From: Martin Thomson <martin.thomson@gmail.com>
Date: Mon, 27 Aug 2012 12:00:11 -0700
Message-ID: <CABkgnnVTjX_Fj2gHBK-vniF8j_CsECmU86f3JN+azSwx510Jpg@mail.gmail.com>
To: "Cullen Jennings (fluffy)" <fluffy@cisco.com>
Cc: "public-webrtc@w3.org" <public-webrtc@w3.org>
On 27 August 2012 07:33, Cullen Jennings (fluffy) <fluffy@cisco.com> wrote:
> I think you assertion that the work here is assuming the user is an idiot is just wrong and pretty distasteful.
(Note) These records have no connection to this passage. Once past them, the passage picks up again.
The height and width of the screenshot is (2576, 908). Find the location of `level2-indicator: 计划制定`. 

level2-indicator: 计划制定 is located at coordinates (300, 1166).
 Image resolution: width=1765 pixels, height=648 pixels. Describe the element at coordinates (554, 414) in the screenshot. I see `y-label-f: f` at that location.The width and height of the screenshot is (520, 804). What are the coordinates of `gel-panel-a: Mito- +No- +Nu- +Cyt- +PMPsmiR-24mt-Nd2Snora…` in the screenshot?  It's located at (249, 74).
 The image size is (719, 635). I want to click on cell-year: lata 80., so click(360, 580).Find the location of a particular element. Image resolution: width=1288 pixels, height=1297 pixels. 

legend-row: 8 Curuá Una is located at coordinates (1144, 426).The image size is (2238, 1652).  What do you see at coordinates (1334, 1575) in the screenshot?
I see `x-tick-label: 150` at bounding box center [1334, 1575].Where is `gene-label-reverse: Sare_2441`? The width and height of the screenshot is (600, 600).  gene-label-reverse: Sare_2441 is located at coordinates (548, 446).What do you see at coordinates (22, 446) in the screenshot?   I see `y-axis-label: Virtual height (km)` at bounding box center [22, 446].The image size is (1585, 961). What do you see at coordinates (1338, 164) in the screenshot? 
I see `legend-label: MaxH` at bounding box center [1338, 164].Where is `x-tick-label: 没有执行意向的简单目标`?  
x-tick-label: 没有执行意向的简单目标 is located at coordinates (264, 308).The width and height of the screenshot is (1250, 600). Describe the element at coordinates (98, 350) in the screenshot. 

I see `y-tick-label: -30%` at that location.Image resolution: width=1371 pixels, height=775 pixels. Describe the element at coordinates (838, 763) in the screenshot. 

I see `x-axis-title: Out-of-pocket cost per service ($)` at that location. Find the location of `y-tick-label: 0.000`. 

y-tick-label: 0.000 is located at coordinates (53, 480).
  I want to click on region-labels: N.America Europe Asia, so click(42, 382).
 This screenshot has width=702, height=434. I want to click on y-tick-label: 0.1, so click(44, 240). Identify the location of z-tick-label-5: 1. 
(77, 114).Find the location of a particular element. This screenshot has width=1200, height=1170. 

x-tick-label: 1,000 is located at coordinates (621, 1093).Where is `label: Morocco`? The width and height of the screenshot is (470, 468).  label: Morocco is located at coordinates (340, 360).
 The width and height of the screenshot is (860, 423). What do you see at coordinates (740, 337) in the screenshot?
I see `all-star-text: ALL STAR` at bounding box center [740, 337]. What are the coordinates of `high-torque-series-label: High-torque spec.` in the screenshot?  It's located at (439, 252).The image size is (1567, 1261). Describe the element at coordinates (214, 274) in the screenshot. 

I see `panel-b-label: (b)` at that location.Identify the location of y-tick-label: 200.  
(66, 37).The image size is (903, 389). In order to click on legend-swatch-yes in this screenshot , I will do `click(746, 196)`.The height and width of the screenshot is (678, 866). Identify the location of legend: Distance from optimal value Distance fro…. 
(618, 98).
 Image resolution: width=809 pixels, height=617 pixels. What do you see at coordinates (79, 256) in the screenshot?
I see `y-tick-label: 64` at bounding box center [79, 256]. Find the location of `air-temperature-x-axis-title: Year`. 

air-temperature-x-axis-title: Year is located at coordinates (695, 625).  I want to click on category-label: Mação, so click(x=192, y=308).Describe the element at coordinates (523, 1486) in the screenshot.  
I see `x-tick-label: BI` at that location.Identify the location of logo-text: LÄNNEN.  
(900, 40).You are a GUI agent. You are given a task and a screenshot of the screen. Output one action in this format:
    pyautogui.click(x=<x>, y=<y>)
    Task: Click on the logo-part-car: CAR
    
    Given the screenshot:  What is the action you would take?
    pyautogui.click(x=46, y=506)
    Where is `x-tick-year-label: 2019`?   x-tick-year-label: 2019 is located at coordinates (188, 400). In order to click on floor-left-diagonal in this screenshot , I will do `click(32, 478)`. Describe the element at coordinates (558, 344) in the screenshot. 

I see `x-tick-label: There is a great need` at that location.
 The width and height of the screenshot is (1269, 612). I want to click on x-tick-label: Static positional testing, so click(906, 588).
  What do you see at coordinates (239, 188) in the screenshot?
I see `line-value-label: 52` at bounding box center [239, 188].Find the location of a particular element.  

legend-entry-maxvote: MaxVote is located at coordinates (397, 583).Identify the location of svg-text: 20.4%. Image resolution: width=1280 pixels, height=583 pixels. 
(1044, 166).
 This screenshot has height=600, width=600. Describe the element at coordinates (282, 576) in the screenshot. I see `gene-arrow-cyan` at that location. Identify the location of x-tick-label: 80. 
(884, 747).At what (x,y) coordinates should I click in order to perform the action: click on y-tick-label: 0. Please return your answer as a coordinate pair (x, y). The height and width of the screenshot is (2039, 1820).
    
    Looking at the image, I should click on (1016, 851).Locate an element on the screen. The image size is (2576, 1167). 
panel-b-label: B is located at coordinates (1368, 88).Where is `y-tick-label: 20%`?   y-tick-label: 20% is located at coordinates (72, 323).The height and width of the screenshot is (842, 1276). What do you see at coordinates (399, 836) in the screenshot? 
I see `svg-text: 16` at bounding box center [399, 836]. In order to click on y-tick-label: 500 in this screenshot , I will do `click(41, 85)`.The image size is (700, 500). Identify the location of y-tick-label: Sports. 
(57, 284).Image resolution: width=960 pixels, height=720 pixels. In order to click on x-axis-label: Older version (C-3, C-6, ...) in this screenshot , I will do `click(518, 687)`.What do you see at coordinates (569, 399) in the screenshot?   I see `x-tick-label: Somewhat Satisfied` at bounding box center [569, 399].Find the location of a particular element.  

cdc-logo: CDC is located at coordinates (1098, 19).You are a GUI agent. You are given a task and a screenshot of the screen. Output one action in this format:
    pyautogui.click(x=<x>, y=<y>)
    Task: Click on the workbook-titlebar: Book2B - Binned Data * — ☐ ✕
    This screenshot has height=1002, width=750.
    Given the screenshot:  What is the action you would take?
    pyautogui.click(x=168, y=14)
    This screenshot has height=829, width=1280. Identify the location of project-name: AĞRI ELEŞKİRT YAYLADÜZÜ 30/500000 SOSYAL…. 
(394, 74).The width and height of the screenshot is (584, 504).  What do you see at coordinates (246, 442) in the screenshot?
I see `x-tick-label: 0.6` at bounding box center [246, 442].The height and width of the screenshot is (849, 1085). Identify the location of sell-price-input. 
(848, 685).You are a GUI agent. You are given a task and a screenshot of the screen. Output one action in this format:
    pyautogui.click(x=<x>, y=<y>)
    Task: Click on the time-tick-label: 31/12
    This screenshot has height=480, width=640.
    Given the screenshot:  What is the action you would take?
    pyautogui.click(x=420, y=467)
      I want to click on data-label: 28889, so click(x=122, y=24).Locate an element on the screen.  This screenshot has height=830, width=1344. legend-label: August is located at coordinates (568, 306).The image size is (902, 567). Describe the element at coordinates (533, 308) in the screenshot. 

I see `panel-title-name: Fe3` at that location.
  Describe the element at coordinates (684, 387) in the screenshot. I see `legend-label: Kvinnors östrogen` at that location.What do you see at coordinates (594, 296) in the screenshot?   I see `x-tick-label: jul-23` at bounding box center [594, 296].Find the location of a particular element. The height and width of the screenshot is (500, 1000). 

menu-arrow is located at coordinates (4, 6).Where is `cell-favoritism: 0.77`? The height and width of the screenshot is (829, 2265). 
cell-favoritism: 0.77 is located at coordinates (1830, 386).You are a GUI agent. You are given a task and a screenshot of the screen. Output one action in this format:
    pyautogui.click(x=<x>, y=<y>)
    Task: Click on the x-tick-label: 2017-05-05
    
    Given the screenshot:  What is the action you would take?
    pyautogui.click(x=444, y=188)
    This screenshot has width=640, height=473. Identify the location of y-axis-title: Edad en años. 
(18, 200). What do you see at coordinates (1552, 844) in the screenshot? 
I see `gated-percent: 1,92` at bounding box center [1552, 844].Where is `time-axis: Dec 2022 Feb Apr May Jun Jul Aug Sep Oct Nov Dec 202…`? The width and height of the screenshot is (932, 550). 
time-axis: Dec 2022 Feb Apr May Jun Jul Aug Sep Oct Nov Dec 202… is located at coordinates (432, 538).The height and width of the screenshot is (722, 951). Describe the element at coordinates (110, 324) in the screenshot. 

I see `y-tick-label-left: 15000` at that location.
Do you have any evidence to back up this allegation?

It was an essay on design, not some sort of crass allegation.

To be perfectly clear, the trigger for this posting was a throwaway
comment; one that did not have any significant bearing on the outcome.

> ... most successful API and libraries take some complex functionality and wrap it up in a way that meets the users needs and is easy to use.

API usability is important, but for the most part, usability arises
from a clear communication of design intent.  Part of the thesis is
that architecture that supports usability is important.  As
requirements emerge then the architecture might need to change and
with it, the design.

Two concerns that I've had in this regard arise from a) the idea that
certain existing structures are sacrosanct, and b) concentration on
efficiency.  The former leads to the sorts of hacks that we will be
discussing tomorrow as it relates to ICE state.  It leads to the
design of new features solely to compensate for incompatibilities.
The latter is an optimization.  As such, it's premature.  I've
definitely seen an expressed desire for efficiency in this working
group - though to be fair, that might have been in the context of
thinking that the affected features were complete enough to justify
optimization, or through some conception of design economy.